Washington's Metro system expects to save about $2.8 million in its next fiscal year because of falling fuel prices.
Overnite Transportation Co., which will buy about 46 million gallons of diesel fuel this year to keep its trucks on the road, was paying 66.85 cents a gallon for it in February, compared with 80.07 cents a gallon a year ago.
USAir, which saves about $4 million a year with each one-cent decline in the price of fuel, paid an average of 79.74 cents a gallon for jet fuel in 1985 -- down from 84.8 cents in 1984, and way down from $1.03 in 1981.
In January, Amtrak paid a Chicago supplier 80.5 cents a gallon for diesel fuel. Today, that charge is 50 cents a gallon. And CSX Corp.'s diesel-fuel costs in the first quarter of 1986 were 15 percent lower than for the same period in 1985.
In a larger-scale version of the happy motorist patting his billfold after filling up for $12 instead of $21, transportation companies are eying greatly reduced operating costs because of declining fuel prices.
For some railroad companies that also own oil- and gas-producing properties, some of the advantages are offset. "It's not an unmixed blessing," said Henry H. Livingston, a rail industry analyst for Kidder, Peabody. And, in the long run, it may even create a competitive disadvantage for railroads, said Harvey A. Levine, vice president of economics and finance of the Association of American Railroads.
"Fuel is a greater proportion of trucking costs than it is of rail costs," according to Levine. "In some traffic areas, it will help the truckers more than the railroads."
Shippers are anticipating the savings for transportation companies as an advantage that they expect to have passed on to them.
Particularly in the case of railroads, the decline in fuel costs has generated a sharp controversy.
Railroad rates are set, in part, based on an index called the Rail Cost Adjustment Factor. In the first quarter of 1986, the Interstate Commerce Commission adjusted that index up by 1.1 percent, based on figures from the railroads that included an anticipated increase in the cost of fuel. More than half of that increase was due to over-forecasting what fuel prices would be, according to Ron Young, director of the ICC's bureau of accounts.

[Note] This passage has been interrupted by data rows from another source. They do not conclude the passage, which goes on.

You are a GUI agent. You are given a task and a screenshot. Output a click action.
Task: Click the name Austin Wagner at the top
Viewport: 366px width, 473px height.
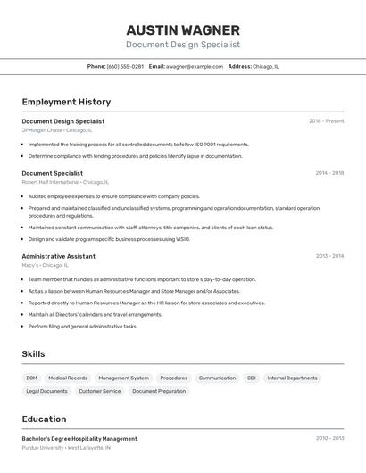pyautogui.click(x=183, y=29)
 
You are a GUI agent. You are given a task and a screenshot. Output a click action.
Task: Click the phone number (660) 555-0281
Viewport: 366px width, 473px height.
pyautogui.click(x=125, y=66)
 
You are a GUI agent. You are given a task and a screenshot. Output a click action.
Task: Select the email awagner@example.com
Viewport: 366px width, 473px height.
pyautogui.click(x=194, y=66)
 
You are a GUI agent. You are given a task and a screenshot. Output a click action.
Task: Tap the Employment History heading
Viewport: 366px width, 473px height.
pyautogui.click(x=66, y=102)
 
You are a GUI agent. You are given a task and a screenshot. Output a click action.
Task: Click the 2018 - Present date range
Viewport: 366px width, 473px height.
pyautogui.click(x=326, y=121)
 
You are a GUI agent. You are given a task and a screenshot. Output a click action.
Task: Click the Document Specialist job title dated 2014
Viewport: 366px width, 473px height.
pyautogui.click(x=52, y=173)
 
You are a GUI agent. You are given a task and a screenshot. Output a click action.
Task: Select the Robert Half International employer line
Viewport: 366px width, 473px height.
pyautogui.click(x=64, y=182)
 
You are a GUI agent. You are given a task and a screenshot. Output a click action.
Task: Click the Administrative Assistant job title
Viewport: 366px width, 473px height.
pyautogui.click(x=58, y=256)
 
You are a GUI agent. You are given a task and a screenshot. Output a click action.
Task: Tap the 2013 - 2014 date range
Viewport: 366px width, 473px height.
pyautogui.click(x=329, y=256)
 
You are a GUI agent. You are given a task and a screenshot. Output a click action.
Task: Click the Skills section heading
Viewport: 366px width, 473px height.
pyautogui.click(x=33, y=354)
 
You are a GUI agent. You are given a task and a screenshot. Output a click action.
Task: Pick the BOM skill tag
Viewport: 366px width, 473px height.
pyautogui.click(x=32, y=378)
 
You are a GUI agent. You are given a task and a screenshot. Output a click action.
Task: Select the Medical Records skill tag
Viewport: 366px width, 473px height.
pyautogui.click(x=68, y=378)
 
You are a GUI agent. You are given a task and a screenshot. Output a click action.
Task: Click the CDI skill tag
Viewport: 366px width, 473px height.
pyautogui.click(x=252, y=378)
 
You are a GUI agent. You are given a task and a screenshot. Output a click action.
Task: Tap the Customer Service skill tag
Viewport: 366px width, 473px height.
pyautogui.click(x=99, y=391)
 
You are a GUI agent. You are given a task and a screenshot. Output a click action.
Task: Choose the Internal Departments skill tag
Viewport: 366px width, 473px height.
pyautogui.click(x=292, y=378)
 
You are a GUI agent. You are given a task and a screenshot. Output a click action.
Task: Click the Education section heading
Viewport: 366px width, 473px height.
pyautogui.click(x=44, y=419)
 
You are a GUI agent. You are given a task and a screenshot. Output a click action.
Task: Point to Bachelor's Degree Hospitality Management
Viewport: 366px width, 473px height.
pyautogui.click(x=79, y=439)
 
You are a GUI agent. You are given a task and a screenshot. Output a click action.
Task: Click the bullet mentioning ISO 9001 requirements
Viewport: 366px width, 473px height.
pyautogui.click(x=138, y=145)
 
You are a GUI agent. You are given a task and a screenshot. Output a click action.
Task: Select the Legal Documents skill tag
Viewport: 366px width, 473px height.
pyautogui.click(x=46, y=391)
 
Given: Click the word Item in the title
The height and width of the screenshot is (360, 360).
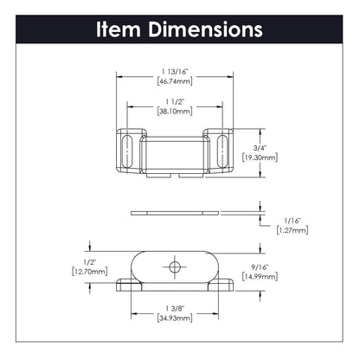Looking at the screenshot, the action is [119, 29].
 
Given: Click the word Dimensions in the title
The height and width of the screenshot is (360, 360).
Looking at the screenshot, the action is [205, 29].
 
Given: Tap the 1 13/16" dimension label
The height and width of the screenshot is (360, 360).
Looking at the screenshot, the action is [175, 72].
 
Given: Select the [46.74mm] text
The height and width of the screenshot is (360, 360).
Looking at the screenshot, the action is [175, 81].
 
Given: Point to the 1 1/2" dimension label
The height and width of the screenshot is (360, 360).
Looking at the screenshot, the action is [175, 101].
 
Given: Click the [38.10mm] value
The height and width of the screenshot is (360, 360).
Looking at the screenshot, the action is [175, 111].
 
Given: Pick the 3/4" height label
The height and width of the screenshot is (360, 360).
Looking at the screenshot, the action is [260, 148].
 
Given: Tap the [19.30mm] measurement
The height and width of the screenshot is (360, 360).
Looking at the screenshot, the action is [260, 158].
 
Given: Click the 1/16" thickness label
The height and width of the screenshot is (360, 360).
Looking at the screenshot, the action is [292, 221].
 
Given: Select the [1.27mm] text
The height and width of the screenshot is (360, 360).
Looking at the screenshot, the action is [292, 230].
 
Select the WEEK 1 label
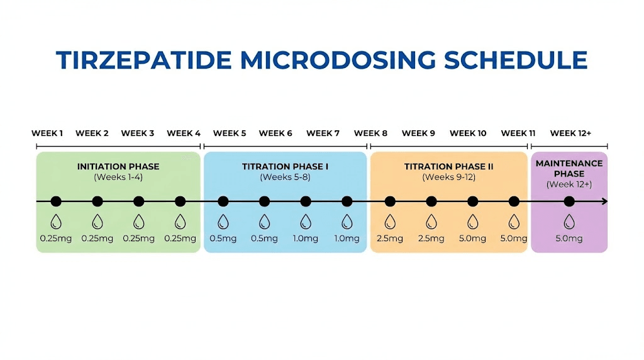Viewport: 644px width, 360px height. click(x=47, y=133)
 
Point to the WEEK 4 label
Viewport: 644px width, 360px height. click(x=184, y=133)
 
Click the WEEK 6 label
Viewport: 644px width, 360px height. click(x=275, y=133)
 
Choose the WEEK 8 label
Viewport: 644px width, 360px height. click(x=370, y=133)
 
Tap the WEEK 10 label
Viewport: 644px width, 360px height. click(x=468, y=133)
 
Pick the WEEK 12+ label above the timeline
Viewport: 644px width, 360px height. click(x=570, y=133)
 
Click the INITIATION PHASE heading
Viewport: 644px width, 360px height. click(x=118, y=167)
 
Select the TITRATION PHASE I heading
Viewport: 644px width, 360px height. click(x=285, y=167)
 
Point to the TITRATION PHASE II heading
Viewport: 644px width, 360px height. click(x=448, y=167)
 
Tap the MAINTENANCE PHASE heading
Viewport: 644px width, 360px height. click(x=569, y=169)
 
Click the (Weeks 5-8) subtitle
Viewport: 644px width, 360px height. click(x=285, y=177)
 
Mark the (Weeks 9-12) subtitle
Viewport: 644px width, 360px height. click(x=448, y=177)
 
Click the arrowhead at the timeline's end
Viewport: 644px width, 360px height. click(x=604, y=201)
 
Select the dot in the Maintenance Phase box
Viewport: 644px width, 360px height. click(x=569, y=201)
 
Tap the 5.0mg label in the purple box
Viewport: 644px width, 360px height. click(x=569, y=239)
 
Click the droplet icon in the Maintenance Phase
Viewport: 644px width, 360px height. click(x=569, y=221)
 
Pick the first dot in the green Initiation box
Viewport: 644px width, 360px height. click(x=56, y=201)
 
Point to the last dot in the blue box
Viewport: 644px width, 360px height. click(x=347, y=201)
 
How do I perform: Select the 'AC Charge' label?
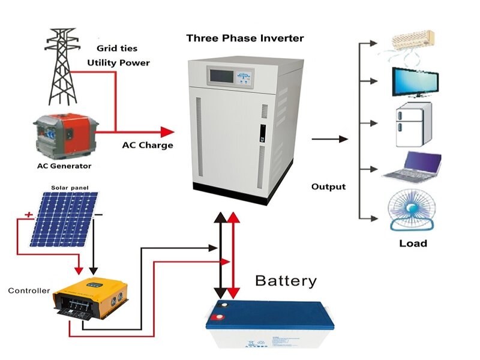[x=147, y=145]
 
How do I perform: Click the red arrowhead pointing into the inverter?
[x=167, y=131]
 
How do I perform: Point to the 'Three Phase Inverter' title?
[x=245, y=38]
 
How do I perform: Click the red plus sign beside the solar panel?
[x=27, y=214]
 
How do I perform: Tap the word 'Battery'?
[x=285, y=281]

The ICC has tentatively reduced the index for the second quarter of 1986 by 4.3 percent. However, although railroads may increase rates based on an increase in the index, it is not clear that the ICC has authority to order rates reduced when the index goes down.
"The way things stand right now, there is no provision for reducing rates . . . That's the contentious issue right now," said Young. The commission is holding up action on the second-quarter index while the issue is reviewed, he said.
Shippers complain that they are paying for "phantom" costs and that, under the system as it has operated, they have no opportunity to recover that money. Charles W. Nicolson, vice president for fuels for Pepco, said that the rates the utility pays to ship coal to its generating plants went up in the first quarter of this year as a result of the ICC action, and that the increase will cost Pepco about $3 million for the year.
"They went up . . . to some degree on a false premise. The false premise, of course, was that the price of fuel was going up, although prior to the ICC's blessing of that increase, OPEC [the Organization of Petroleum Exporting Countries] fell apart and prices started going down," he said. "The ICC didn't take any of that into account, even though a lot of people complained."
According to Levine, the shippers are exaggerating the problem. Two things mitigate the impact of the first-quarter increase, he said. One is that many shippers have contracts with railroads that allow prices to go down, as well as up, based on the ICC's index. Those shippers will get the benefit of the large decline in the index, he said. In addition, although railroads may raise their rates based on the index, not all rates are raised, he said. Most of the forecasts on which the index changes have been based over the years have been reasonably accurate, he said. He also said that over-forecasts and under-forecasts have balanced out.
"We lose that quarter where the error was. It doesn't balance out," said Nicolson. About half of Pepco's rail rates are set by tariff, which is a price set by the railroads rather than a price negotiated by contract, he said.
Even though consumers may not be getting a complete pass-through of the savings that transportation companies are enjoying, what they do get looks very good.
"The airline industry's unit-cost picture has improved dramatically, and the outlook is favorable," according to a report by airline industry David J. Smith of Sanford C. Bernstein & Co. Inc. "Fuel costs are expected to drop 20 percent in real terms in 1986." That can make a big difference when an airline is filling up a Boeing 737-300 with a 5,358-gallon tank.
"It's hard to predict what the overall benefit will be by year end," said Roy S. Cayton, executive vice president of Overnite Transportation.